--- Extracted entries Enclosed Below ---
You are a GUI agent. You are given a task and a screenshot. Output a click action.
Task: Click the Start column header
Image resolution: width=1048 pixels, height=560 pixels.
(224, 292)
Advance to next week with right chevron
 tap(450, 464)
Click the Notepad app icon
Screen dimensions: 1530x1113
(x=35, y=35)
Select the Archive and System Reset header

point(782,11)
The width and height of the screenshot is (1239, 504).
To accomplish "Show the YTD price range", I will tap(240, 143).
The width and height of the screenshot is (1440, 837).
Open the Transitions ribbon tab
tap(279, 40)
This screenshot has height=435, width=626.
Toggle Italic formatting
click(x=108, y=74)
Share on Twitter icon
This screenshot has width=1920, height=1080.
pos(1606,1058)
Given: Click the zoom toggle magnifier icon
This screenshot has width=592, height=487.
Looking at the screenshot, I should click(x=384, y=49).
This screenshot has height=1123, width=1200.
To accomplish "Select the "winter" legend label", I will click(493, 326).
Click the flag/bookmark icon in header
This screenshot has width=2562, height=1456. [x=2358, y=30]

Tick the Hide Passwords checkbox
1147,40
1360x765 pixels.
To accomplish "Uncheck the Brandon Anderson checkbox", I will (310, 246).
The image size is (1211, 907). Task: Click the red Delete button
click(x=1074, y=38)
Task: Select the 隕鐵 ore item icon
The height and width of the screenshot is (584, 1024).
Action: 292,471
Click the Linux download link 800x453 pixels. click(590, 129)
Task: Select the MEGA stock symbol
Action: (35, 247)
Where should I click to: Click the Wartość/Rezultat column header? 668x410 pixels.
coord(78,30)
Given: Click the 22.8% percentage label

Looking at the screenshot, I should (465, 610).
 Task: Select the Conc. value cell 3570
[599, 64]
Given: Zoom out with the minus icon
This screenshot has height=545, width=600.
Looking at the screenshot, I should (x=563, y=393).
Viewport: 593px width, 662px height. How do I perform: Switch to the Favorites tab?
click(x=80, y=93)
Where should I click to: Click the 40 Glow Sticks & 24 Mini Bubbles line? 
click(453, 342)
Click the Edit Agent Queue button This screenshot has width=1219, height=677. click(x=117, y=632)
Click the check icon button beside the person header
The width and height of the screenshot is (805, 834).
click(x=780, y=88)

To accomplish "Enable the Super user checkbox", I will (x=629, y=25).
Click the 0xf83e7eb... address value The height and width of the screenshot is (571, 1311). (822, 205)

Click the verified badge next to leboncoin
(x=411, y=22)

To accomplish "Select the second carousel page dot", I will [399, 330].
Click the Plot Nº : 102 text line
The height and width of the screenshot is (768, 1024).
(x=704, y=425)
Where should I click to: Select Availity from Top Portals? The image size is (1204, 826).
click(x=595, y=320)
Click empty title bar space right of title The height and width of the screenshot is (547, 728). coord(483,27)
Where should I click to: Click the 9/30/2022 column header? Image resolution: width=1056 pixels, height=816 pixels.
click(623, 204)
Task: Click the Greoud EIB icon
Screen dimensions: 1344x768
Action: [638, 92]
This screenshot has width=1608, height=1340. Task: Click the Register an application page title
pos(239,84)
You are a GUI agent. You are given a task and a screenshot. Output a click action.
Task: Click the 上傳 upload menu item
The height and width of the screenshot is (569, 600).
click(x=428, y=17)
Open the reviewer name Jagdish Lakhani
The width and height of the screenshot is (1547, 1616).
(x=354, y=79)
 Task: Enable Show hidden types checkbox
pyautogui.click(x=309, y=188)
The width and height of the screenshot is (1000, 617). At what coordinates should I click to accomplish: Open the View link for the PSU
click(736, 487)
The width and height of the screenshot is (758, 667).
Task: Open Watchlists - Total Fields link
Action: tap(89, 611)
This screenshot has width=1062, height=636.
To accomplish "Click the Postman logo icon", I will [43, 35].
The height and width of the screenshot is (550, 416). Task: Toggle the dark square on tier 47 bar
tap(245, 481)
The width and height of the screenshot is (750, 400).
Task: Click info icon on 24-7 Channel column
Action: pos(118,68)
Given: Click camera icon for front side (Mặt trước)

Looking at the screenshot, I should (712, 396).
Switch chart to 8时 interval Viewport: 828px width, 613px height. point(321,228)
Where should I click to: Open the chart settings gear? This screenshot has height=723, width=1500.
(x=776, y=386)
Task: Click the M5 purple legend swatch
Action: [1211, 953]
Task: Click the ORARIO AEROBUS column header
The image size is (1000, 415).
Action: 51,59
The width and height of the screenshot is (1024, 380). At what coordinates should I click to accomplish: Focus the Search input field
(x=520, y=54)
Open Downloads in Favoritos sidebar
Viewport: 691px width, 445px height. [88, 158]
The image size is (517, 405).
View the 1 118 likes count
--- End of Enclosed Extracted entries ---
* Problem details
Put down each entry again, unchanged and complete.

* Completed task
You are a GUI agent. You are given a task and a screenshot. Output a click action.
Task: Click the Start column header
Image resolution: width=1048 pixels, height=560 pixels.
(224, 292)
Advance to next week with right chevron
 tap(450, 464)
Click the Notepad app icon
Screen dimensions: 1530x1113
(x=35, y=35)
Select the Archive and System Reset header

point(782,11)
The width and height of the screenshot is (1239, 504).
To accomplish "Show the YTD price range", I will tap(240, 143).
The width and height of the screenshot is (1440, 837).
Open the Transitions ribbon tab
tap(279, 40)
This screenshot has height=435, width=626.
Toggle Italic formatting
click(x=108, y=74)
Share on Twitter icon
This screenshot has width=1920, height=1080.
pos(1606,1058)
Given: Click the zoom toggle magnifier icon
This screenshot has width=592, height=487.
Looking at the screenshot, I should click(x=384, y=49).
This screenshot has height=1123, width=1200.
To accomplish "Select the "winter" legend label", I will click(493, 326).
Click the flag/bookmark icon in header
This screenshot has width=2562, height=1456. [x=2358, y=30]

Tick the Hide Passwords checkbox
1147,40
1360x765 pixels.
To accomplish "Uncheck the Brandon Anderson checkbox", I will (310, 246).
The image size is (1211, 907). Task: Click the red Delete button
click(x=1074, y=38)
Task: Select the 隕鐵 ore item icon
The height and width of the screenshot is (584, 1024).
Action: 292,471
Click the Linux download link 800x453 pixels. click(590, 129)
Task: Select the MEGA stock symbol
Action: (35, 247)
Where should I click to: Click the Wartość/Rezultat column header? 668x410 pixels.
coord(78,30)
Given: Click the 22.8% percentage label

Looking at the screenshot, I should (465, 610).
 Task: Select the Conc. value cell 3570
[599, 64]
Given: Zoom out with the minus icon
This screenshot has height=545, width=600.
Looking at the screenshot, I should (x=563, y=393).
Viewport: 593px width, 662px height. How do I perform: Switch to the Favorites tab?
click(x=80, y=93)
Where should I click to: Click the 40 Glow Sticks & 24 Mini Bubbles line? 
click(453, 342)
Click the Edit Agent Queue button This screenshot has width=1219, height=677. click(x=117, y=632)
Click the check icon button beside the person header
The width and height of the screenshot is (805, 834).
click(x=780, y=88)

To accomplish "Enable the Super user checkbox", I will (x=629, y=25).
Click the 0xf83e7eb... address value The height and width of the screenshot is (571, 1311). (822, 205)

Click the verified badge next to leboncoin
(x=411, y=22)

To accomplish "Select the second carousel page dot", I will [399, 330].
Click the Plot Nº : 102 text line
The height and width of the screenshot is (768, 1024).
(x=704, y=425)
Where should I click to: Select Availity from Top Portals? The image size is (1204, 826).
click(x=595, y=320)
Click empty title bar space right of title The height and width of the screenshot is (547, 728). coord(483,27)
Where should I click to: Click the 9/30/2022 column header? Image resolution: width=1056 pixels, height=816 pixels.
click(623, 204)
Task: Click the Greoud EIB icon
Screen dimensions: 1344x768
Action: [638, 92]
This screenshot has width=1608, height=1340. Task: Click the Register an application page title
pos(239,84)
You are a GUI agent. You are given a task and a screenshot. Output a click action.
Task: Click the 上傳 upload menu item
The height and width of the screenshot is (569, 600).
click(x=428, y=17)
Open the reviewer name Jagdish Lakhani
The width and height of the screenshot is (1547, 1616).
(x=354, y=79)
 Task: Enable Show hidden types checkbox
pyautogui.click(x=309, y=188)
The width and height of the screenshot is (1000, 617). At what coordinates should I click to accomplish: Open the View link for the PSU
click(736, 487)
The width and height of the screenshot is (758, 667).
Task: Open Watchlists - Total Fields link
Action: tap(89, 611)
This screenshot has width=1062, height=636.
To accomplish "Click the Postman logo icon", I will [43, 35].
The height and width of the screenshot is (550, 416). Task: Toggle the dark square on tier 47 bar
tap(245, 481)
The width and height of the screenshot is (750, 400).
Task: Click info icon on 24-7 Channel column
Action: pos(118,68)
Given: Click camera icon for front side (Mặt trước)

Looking at the screenshot, I should (712, 396).
Switch chart to 8时 interval Viewport: 828px width, 613px height. point(321,228)
Where should I click to: Open the chart settings gear? This screenshot has height=723, width=1500.
(x=776, y=386)
Task: Click the M5 purple legend swatch
Action: [1211, 953]
Task: Click the ORARIO AEROBUS column header
The image size is (1000, 415).
Action: 51,59
The width and height of the screenshot is (1024, 380). At what coordinates should I click to accomplish: Focus the Search input field
(x=520, y=54)
Open Downloads in Favoritos sidebar
Viewport: 691px width, 445px height. [88, 158]
The image size is (517, 405).
View the 1 118 likes count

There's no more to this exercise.